Concretely, I argued that in an “action framework” the concept of capital could be understood as working in three ways. First, different types of capital provided points of access to the field for different types of agency. If military capital was valued, states and alliances possessing military capital would be allowed to participate. If scientific capital became valued, scientific-type actors would be able to gain access. In this way, capital could be seen as an analytical lens for selecting agency and setting the boundary for participation in fields. This allowed for an analysis of practical patterns of interaction. Apart from serving as an entry point to the struggles in the field, capital functioned, secondly, as the most important criterion for defining an agent’s position in the hierarchy in a field. Capital was a “weapon” or “power-base” that could be used in struggles in a particular field and determined the hierarchy in the field. Focusing on capital thus provided a prism through which to see the patterns of practice in the field and the boundaries surrounding it: The contours of the relevant types of agency appeared, and the central resources over which power struggles took place were brought to the fore. Thirdly, a discussion of the mobilization of capital in fields in which the taken-for-granted—the doxa—had been challenged was added because of the pivotal role ascribed to change in International Relations. In this way, the production process of the doxa came into focus.

The framework developed in this article let me shed light on processes in the European security field after the Cold War. Theory and practice were reconceptualized as types of agents in a power struggle that helped reshape doxic understandings in the field. Bourdieusian sociology thus helped redirect not only the empirical direction of research, but also posed the basic distinction between theory and practice as a research question: Social scientific knowledge was recast as a type of capital in the hands of agents and social science agents entered the struggles as agents in the European security field.

Apart from serving as an addendum to theorizing about theory and practice in IR, the discussion in the article also highlight the value of turning selection of agency and boundaries into empirical questions rather than offering them as a priori definitions. The default selection of states and security elites as practiced within mainstream IR turned out to rely on doxic practices in European security prior to the end of the Cold War. The profound changes that the field underwent in the 1990s made it an anachronism to take this as a starting point for understanding practices in the field after the Cold War. Bourdieusian sociology thus holds the promise of significantly challenging IR in ways that will lead to new knowledge about the international. The framework for analysis put forward in this article sought to foster such a development.
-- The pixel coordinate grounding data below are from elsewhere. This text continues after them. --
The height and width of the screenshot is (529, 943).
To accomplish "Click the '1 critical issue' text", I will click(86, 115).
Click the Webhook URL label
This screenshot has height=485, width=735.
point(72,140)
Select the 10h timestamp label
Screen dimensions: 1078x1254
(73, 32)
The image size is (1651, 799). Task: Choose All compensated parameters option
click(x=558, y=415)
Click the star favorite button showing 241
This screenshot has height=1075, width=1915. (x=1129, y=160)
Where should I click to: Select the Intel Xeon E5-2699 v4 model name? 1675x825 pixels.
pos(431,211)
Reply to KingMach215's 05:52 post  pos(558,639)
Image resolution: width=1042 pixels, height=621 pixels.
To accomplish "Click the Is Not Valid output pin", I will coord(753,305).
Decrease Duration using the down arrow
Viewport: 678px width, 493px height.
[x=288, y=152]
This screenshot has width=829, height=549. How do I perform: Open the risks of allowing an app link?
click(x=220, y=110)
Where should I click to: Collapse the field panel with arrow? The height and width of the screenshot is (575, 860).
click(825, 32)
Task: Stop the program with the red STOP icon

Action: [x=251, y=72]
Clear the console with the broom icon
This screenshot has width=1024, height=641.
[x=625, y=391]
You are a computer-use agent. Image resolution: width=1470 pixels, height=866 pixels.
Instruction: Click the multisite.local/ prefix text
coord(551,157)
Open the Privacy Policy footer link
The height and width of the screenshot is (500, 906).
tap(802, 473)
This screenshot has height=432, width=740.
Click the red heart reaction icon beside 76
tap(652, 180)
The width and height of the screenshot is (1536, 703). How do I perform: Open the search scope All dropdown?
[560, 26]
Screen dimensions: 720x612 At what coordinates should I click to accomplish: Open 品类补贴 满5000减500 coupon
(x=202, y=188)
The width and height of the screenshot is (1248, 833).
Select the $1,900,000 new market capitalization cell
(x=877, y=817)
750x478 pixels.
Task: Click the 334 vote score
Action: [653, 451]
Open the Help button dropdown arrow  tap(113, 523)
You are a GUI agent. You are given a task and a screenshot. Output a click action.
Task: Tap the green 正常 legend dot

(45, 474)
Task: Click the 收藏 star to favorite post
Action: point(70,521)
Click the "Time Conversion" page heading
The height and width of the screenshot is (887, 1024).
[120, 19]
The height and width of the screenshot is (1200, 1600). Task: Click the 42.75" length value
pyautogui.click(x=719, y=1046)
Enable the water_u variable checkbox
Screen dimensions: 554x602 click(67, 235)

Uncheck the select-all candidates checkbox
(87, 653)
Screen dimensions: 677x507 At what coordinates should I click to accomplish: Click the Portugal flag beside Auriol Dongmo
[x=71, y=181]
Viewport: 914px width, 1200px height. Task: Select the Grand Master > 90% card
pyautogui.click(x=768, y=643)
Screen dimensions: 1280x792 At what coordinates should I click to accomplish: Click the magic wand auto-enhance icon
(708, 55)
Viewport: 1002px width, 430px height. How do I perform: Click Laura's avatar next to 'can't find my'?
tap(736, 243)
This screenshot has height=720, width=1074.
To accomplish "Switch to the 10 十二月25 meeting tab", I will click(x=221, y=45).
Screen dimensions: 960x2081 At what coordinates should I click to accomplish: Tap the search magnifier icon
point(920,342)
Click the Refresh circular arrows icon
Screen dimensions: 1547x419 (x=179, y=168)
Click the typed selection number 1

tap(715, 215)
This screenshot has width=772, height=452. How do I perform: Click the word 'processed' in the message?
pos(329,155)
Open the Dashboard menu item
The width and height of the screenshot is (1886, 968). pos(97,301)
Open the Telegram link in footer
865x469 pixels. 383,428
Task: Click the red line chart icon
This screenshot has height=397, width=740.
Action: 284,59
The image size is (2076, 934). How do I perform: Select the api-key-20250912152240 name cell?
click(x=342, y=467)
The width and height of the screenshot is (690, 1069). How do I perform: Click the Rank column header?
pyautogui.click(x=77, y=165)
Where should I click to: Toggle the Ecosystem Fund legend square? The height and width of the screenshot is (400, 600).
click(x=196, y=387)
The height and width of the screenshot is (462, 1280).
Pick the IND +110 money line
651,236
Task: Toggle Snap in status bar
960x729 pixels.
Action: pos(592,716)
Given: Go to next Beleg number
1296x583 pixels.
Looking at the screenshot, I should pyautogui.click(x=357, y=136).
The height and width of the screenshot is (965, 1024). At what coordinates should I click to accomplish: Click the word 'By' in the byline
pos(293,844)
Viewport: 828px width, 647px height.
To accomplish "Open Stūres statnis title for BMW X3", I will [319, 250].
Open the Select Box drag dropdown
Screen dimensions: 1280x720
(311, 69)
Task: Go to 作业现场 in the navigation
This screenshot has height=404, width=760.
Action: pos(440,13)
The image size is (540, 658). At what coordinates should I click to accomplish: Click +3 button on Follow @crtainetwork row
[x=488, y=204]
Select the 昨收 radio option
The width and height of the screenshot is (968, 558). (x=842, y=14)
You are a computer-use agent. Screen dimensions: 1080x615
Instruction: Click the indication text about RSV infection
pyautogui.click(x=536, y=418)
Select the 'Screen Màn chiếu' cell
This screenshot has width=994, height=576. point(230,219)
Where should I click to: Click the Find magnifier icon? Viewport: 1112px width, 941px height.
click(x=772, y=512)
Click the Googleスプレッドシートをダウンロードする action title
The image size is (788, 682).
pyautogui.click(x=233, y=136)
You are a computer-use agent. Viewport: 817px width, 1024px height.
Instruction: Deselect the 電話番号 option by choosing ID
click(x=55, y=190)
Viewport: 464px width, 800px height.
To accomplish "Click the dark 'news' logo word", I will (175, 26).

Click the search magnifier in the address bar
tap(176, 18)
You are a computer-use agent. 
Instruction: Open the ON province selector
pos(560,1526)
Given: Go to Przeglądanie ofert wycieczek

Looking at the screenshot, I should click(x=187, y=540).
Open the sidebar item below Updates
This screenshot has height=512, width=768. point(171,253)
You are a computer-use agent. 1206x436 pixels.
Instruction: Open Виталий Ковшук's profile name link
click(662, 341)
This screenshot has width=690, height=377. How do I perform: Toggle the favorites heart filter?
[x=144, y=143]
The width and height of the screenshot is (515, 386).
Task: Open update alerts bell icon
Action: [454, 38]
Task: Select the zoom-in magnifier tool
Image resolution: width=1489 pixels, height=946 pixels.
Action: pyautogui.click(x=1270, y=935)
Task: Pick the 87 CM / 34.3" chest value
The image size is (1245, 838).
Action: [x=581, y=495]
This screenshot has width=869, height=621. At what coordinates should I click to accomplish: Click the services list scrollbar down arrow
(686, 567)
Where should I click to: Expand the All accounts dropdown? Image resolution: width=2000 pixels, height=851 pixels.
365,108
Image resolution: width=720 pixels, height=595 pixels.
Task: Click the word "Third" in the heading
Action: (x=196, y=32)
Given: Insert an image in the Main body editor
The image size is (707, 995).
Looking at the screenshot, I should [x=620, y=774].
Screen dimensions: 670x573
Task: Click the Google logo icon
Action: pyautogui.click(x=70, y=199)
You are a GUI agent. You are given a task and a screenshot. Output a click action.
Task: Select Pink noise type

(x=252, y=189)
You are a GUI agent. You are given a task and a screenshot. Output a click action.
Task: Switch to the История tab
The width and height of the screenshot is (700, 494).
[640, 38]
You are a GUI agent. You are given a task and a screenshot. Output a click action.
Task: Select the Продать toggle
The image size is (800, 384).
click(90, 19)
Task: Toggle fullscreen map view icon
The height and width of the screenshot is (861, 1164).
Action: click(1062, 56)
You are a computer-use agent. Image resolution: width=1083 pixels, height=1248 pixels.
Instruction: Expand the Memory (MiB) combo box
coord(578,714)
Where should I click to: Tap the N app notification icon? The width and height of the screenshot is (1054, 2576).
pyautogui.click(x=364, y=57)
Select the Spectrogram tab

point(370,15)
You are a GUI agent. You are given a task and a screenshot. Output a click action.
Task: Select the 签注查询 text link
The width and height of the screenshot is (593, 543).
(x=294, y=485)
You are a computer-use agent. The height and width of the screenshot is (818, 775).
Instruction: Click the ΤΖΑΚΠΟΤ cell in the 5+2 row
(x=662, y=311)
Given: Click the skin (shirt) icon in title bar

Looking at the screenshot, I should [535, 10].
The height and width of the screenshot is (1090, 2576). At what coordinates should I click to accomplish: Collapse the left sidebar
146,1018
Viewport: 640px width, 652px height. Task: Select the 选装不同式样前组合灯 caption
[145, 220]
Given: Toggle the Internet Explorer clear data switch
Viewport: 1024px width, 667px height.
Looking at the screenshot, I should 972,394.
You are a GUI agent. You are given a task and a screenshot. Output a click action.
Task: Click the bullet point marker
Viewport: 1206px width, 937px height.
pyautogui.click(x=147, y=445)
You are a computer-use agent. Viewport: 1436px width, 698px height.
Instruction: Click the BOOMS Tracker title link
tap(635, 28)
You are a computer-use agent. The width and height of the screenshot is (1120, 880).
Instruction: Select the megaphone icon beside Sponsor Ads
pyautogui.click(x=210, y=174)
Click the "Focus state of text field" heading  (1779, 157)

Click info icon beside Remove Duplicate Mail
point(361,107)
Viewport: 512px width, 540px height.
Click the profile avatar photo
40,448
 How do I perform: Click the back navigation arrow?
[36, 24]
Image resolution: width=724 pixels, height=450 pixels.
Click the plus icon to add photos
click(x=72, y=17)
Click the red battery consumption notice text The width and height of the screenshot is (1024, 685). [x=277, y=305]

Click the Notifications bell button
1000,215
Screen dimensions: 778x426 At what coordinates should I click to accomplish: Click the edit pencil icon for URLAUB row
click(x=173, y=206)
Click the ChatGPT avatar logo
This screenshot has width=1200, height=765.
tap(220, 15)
Looking ahead, this new framework for analysis raises a set of questions. First, what are the relations between the national fields in Europe, the EU as a political field, and the security fields described by Leander (2005), Bigo (e.g., 2006), Pouliot (2010), Villumsen (2008), and Williams (2007)? Further, to what extent are social scientific actors (still) considered legitimate voices in international security? And how does this affect the way we do social science on security? The Bourdieusian framework requires that we ask difficult and empirically demanding questions. But with this framework in hand, IR will stand a better chance of fully grasping the symbolic violence and structures that govern the international.